- **WORK TO BE COMPLETED**
Copy every record that follows, word for word.

- **INPUT MATERIAL**
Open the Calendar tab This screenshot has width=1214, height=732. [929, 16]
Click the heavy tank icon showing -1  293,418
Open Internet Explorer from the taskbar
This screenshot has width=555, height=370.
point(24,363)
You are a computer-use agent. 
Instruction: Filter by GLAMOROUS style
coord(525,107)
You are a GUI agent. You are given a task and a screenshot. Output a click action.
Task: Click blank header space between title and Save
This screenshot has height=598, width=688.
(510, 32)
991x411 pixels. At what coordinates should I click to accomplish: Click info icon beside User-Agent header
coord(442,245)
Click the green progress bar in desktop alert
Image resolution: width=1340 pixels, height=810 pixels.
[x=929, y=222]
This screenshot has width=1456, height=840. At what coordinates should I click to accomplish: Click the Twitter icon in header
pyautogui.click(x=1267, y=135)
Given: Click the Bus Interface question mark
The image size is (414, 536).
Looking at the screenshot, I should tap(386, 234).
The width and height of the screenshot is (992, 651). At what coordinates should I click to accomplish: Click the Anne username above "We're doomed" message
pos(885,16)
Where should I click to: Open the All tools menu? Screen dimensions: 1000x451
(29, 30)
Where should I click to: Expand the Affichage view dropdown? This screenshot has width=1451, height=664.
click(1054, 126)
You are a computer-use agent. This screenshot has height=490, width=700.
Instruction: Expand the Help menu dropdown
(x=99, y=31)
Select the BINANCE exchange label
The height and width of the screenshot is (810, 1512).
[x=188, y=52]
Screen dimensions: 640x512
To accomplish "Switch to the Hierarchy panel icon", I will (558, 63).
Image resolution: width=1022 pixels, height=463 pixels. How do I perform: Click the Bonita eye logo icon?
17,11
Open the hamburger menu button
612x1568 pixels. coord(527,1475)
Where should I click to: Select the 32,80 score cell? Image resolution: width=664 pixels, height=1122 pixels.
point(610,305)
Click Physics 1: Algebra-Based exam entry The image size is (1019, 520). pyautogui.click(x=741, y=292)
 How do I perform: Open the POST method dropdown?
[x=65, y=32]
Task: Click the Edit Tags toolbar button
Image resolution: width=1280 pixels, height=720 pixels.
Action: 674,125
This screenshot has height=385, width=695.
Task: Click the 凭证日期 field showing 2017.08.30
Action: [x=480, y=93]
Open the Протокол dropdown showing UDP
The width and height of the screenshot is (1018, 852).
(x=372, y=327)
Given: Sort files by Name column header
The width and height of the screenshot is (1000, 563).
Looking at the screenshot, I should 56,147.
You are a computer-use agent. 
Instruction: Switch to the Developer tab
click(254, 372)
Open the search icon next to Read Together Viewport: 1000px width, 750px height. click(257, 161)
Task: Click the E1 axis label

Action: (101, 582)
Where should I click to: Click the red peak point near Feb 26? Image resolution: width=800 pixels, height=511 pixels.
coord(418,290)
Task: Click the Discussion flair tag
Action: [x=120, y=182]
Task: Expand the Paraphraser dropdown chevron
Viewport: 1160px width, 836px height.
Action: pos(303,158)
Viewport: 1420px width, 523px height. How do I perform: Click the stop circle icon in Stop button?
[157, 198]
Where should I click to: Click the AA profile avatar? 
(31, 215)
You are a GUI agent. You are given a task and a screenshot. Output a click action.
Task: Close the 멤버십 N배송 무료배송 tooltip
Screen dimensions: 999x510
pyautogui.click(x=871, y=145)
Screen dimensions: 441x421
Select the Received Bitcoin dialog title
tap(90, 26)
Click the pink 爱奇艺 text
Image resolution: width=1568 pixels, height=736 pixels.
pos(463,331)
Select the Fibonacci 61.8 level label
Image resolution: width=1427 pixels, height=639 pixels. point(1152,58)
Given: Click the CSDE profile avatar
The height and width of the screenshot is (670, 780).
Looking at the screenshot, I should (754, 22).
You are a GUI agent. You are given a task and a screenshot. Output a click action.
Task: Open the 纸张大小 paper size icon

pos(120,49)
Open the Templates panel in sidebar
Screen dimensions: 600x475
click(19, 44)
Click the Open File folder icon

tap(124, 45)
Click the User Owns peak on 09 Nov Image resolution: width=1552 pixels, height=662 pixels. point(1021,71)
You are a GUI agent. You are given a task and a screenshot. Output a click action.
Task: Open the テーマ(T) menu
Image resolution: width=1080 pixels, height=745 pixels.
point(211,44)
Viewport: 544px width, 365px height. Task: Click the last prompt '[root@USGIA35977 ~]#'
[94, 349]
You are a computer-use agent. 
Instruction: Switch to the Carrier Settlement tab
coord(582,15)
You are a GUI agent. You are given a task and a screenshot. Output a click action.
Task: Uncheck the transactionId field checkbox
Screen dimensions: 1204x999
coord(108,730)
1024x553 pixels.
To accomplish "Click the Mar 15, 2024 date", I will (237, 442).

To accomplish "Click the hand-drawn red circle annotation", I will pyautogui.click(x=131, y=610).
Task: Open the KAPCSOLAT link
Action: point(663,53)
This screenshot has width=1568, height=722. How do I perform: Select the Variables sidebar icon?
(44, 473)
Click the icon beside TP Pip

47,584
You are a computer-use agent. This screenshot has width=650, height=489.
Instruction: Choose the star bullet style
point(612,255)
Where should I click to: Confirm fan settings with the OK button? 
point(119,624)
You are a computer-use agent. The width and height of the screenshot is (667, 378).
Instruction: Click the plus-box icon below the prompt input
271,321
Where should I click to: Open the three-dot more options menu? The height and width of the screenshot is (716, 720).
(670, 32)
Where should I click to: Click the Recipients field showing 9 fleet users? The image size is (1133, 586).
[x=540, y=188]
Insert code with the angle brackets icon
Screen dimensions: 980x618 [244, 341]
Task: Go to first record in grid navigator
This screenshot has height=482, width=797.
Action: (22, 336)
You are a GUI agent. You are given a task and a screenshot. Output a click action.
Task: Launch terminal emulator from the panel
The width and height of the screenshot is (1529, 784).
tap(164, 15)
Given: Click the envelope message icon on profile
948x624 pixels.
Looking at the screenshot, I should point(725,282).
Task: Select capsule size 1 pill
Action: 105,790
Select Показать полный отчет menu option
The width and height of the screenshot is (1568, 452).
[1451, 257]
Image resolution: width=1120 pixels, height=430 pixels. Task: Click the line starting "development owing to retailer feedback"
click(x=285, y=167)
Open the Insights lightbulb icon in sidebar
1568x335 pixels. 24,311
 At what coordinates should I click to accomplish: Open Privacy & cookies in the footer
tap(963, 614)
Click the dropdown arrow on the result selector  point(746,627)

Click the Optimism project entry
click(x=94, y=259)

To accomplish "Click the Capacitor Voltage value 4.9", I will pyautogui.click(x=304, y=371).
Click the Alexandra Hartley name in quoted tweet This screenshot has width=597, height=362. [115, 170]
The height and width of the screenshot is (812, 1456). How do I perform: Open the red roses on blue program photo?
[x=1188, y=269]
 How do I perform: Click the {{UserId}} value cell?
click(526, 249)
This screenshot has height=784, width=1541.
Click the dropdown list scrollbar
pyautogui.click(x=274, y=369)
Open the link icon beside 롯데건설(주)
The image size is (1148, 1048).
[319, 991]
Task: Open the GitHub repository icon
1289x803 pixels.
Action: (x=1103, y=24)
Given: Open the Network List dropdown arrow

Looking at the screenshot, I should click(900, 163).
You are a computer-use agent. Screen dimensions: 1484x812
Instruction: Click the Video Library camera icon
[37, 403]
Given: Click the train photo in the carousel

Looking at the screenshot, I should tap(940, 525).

- **SOLVED EXERCISE**
Open the Calendar tab This screenshot has width=1214, height=732. [929, 16]
Click the heavy tank icon showing -1  293,418
Open Internet Explorer from the taskbar
This screenshot has width=555, height=370.
point(24,363)
You are a computer-use agent. 
Instruction: Filter by GLAMOROUS style
coord(525,107)
You are a GUI agent. You are given a task and a screenshot. Output a click action.
Task: Click blank header space between title and Save
This screenshot has height=598, width=688.
(510, 32)
991x411 pixels. At what coordinates should I click to accomplish: Click info icon beside User-Agent header
coord(442,245)
Click the green progress bar in desktop alert
Image resolution: width=1340 pixels, height=810 pixels.
[x=929, y=222]
This screenshot has width=1456, height=840. At what coordinates should I click to accomplish: Click the Twitter icon in header
pyautogui.click(x=1267, y=135)
Given: Click the Bus Interface question mark
The image size is (414, 536).
Looking at the screenshot, I should tap(386, 234).
The width and height of the screenshot is (992, 651). At what coordinates should I click to accomplish: Click the Anne username above "We're doomed" message
pos(885,16)
Where should I click to: Open the All tools menu? Screen dimensions: 1000x451
(29, 30)
Where should I click to: Expand the Affichage view dropdown? This screenshot has width=1451, height=664.
click(1054, 126)
You are a computer-use agent. This screenshot has height=490, width=700.
Instruction: Expand the Help menu dropdown
(x=99, y=31)
Select the BINANCE exchange label
The height and width of the screenshot is (810, 1512).
[x=188, y=52]
Screen dimensions: 640x512
To accomplish "Switch to the Hierarchy panel icon", I will (558, 63).
Image resolution: width=1022 pixels, height=463 pixels. How do I perform: Click the Bonita eye logo icon?
17,11
Open the hamburger menu button
612x1568 pixels. coord(527,1475)
Where should I click to: Select the 32,80 score cell? Image resolution: width=664 pixels, height=1122 pixels.
point(610,305)
Click Physics 1: Algebra-Based exam entry The image size is (1019, 520). pyautogui.click(x=741, y=292)
 How do I perform: Open the POST method dropdown?
[x=65, y=32]
Task: Click the Edit Tags toolbar button
Image resolution: width=1280 pixels, height=720 pixels.
Action: 674,125
This screenshot has height=385, width=695.
Task: Click the 凭证日期 field showing 2017.08.30
Action: [x=480, y=93]
Open the Протокол dropdown showing UDP
The width and height of the screenshot is (1018, 852).
(x=372, y=327)
Given: Sort files by Name column header
The width and height of the screenshot is (1000, 563).
Looking at the screenshot, I should 56,147.
You are a computer-use agent. 
Instruction: Switch to the Developer tab
click(254, 372)
Open the search icon next to Read Together Viewport: 1000px width, 750px height. click(257, 161)
Task: Click the E1 axis label

Action: (101, 582)
Where should I click to: Click the red peak point near Feb 26? Image resolution: width=800 pixels, height=511 pixels.
coord(418,290)
Task: Click the Discussion flair tag
Action: [x=120, y=182]
Task: Expand the Paraphraser dropdown chevron
Viewport: 1160px width, 836px height.
Action: pos(303,158)
Viewport: 1420px width, 523px height. How do I perform: Click the stop circle icon in Stop button?
[157, 198]
Where should I click to: Click the AA profile avatar? 
(31, 215)
You are a GUI agent. You are given a task and a screenshot. Output a click action.
Task: Close the 멤버십 N배송 무료배송 tooltip
Screen dimensions: 999x510
pyautogui.click(x=871, y=145)
Screen dimensions: 441x421
Select the Received Bitcoin dialog title
tap(90, 26)
Click the pink 爱奇艺 text
Image resolution: width=1568 pixels, height=736 pixels.
pos(463,331)
Select the Fibonacci 61.8 level label
Image resolution: width=1427 pixels, height=639 pixels. point(1152,58)
Given: Click the CSDE profile avatar
The height and width of the screenshot is (670, 780).
Looking at the screenshot, I should (754, 22).
You are a GUI agent. You are given a task and a screenshot. Output a click action.
Task: Open the 纸张大小 paper size icon

pos(120,49)
Open the Templates panel in sidebar
Screen dimensions: 600x475
click(19, 44)
Click the Open File folder icon

tap(124, 45)
Click the User Owns peak on 09 Nov Image resolution: width=1552 pixels, height=662 pixels. point(1021,71)
You are a GUI agent. You are given a task and a screenshot. Output a click action.
Task: Open the テーマ(T) menu
Image resolution: width=1080 pixels, height=745 pixels.
point(211,44)
Viewport: 544px width, 365px height. Task: Click the last prompt '[root@USGIA35977 ~]#'
[94, 349]
You are a computer-use agent. 
Instruction: Switch to the Carrier Settlement tab
coord(582,15)
You are a GUI agent. You are given a task and a screenshot. Output a click action.
Task: Uncheck the transactionId field checkbox
Screen dimensions: 1204x999
coord(108,730)
1024x553 pixels.
To accomplish "Click the Mar 15, 2024 date", I will (237, 442).

To accomplish "Click the hand-drawn red circle annotation", I will pyautogui.click(x=131, y=610).
Task: Open the KAPCSOLAT link
Action: point(663,53)
This screenshot has width=1568, height=722. How do I perform: Select the Variables sidebar icon?
(44, 473)
Click the icon beside TP Pip

47,584
You are a computer-use agent. This screenshot has width=650, height=489.
Instruction: Choose the star bullet style
point(612,255)
Where should I click to: Confirm fan settings with the OK button? 
point(119,624)
You are a computer-use agent. The width and height of the screenshot is (667, 378).
Instruction: Click the plus-box icon below the prompt input
271,321
Where should I click to: Open the three-dot more options menu? The height and width of the screenshot is (716, 720).
(670, 32)
Where should I click to: Click the Recipients field showing 9 fleet users? The image size is (1133, 586).
[x=540, y=188]
Insert code with the angle brackets icon
Screen dimensions: 980x618 [244, 341]
Task: Go to first record in grid navigator
This screenshot has height=482, width=797.
Action: (22, 336)
You are a GUI agent. You are given a task and a screenshot. Output a click action.
Task: Launch terminal emulator from the panel
The width and height of the screenshot is (1529, 784).
tap(164, 15)
Given: Click the envelope message icon on profile
948x624 pixels.
Looking at the screenshot, I should point(725,282).
Task: Select capsule size 1 pill
Action: 105,790
Select Показать полный отчет menu option
The width and height of the screenshot is (1568, 452).
[1451, 257]
Image resolution: width=1120 pixels, height=430 pixels. Task: Click the line starting "development owing to retailer feedback"
click(x=285, y=167)
Open the Insights lightbulb icon in sidebar
1568x335 pixels. 24,311
 At what coordinates should I click to accomplish: Open Privacy & cookies in the footer
tap(963, 614)
Click the dropdown arrow on the result selector  point(746,627)

Click the Optimism project entry
click(x=94, y=259)

To accomplish "Click the Capacitor Voltage value 4.9", I will pyautogui.click(x=304, y=371).
Click the Alexandra Hartley name in quoted tweet This screenshot has width=597, height=362. [115, 170]
The height and width of the screenshot is (812, 1456). How do I perform: Open the red roses on blue program photo?
[x=1188, y=269]
 How do I perform: Click the {{UserId}} value cell?
click(526, 249)
This screenshot has height=784, width=1541.
Click the dropdown list scrollbar
pyautogui.click(x=274, y=369)
Open the link icon beside 롯데건설(주)
The image size is (1148, 1048).
[319, 991]
Task: Open the GitHub repository icon
1289x803 pixels.
Action: (x=1103, y=24)
Given: Open the Network List dropdown arrow

Looking at the screenshot, I should click(900, 163).
You are a computer-use agent. Screen dimensions: 1484x812
Instruction: Click the Video Library camera icon
[37, 403]
Given: Click the train photo in the carousel

Looking at the screenshot, I should tap(940, 525).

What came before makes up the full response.